Director Mike Thornton shares a bit of information about the production.

What can groups expect when they go to see Swing Time – The Musical!?

Groups can expect a delightful musical revue that features six singers and a three-piece jazz band. From the moment the student walks into the theater, they are transported into the World War II era in which this "live radio broadcast" takes place. Authentic movie tone film reels of the day greet the audience as they enter the auditorium, setting the fascinating mood that was 1943.

Why is Swing Time great for students?

Swing Time is interactive, and allows the students to hear the wonderful sound and see the styles of the era. Plus several students will have the chance to be directly involved in the show. After the performance, there is a Q & A session in which students can speak directly to the actors about the fascinating time period.
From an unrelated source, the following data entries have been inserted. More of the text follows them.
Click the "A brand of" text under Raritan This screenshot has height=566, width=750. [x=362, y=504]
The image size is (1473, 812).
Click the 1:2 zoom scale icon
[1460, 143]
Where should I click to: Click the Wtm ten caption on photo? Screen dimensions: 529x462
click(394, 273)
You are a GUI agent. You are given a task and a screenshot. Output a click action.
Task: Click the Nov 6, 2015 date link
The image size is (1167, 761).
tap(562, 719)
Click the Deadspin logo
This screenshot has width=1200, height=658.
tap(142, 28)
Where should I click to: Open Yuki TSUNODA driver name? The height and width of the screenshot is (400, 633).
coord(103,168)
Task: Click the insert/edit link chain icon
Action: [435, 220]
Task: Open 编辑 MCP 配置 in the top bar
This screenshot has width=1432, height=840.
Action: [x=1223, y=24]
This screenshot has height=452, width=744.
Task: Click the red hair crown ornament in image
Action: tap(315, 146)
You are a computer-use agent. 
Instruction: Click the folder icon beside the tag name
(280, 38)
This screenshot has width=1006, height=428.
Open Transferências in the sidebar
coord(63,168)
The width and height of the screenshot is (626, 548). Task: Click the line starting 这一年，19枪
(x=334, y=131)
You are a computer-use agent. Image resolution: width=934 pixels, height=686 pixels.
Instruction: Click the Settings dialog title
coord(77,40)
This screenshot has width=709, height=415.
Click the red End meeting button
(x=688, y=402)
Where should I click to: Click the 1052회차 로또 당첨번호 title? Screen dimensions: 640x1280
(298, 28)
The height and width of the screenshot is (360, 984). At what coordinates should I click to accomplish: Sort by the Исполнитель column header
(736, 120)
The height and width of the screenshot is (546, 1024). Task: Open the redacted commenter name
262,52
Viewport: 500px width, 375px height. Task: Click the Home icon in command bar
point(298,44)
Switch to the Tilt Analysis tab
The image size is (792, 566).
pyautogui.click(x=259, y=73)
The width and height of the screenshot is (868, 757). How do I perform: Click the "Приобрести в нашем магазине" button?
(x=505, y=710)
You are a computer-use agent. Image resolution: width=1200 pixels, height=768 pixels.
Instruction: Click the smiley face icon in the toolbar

How does the content of the show relate to surrounding Washington, D.C. attractions?

One of my favorite parts about producing Swing Time is that the two venues we use are historically relevant in the context of the show. The Burke Theater at the U.S. Navy Memorial resides in the Heritage Center, a museum that memorializes naval and marine battles and service throughout US history. The Miracle Theater on Barracks Row is also quite historical; it is a 100-year-old movie/vaudeville house that reflects the era perfectly.

Outside of the venue, Washington, D.C. has a wonderful WWII Memorial that explains a lot about the context of the show.

In addition to the show itself, what are some other features that groups can enjoy?

Selfies! Students love selfies with the actors! Our actors are very accommodating in this way.

Are there any activities or readings that groups can do in preparation for watching the show?

The history of World War II would contribute to students’ understanding of the play, and there are a couple specific aspects they could focus on. Swing Time is about folks who send over “music care packages” to the troops overseas. Students could learn about this and the popularity of  "V Discs," or victory discs (LP records).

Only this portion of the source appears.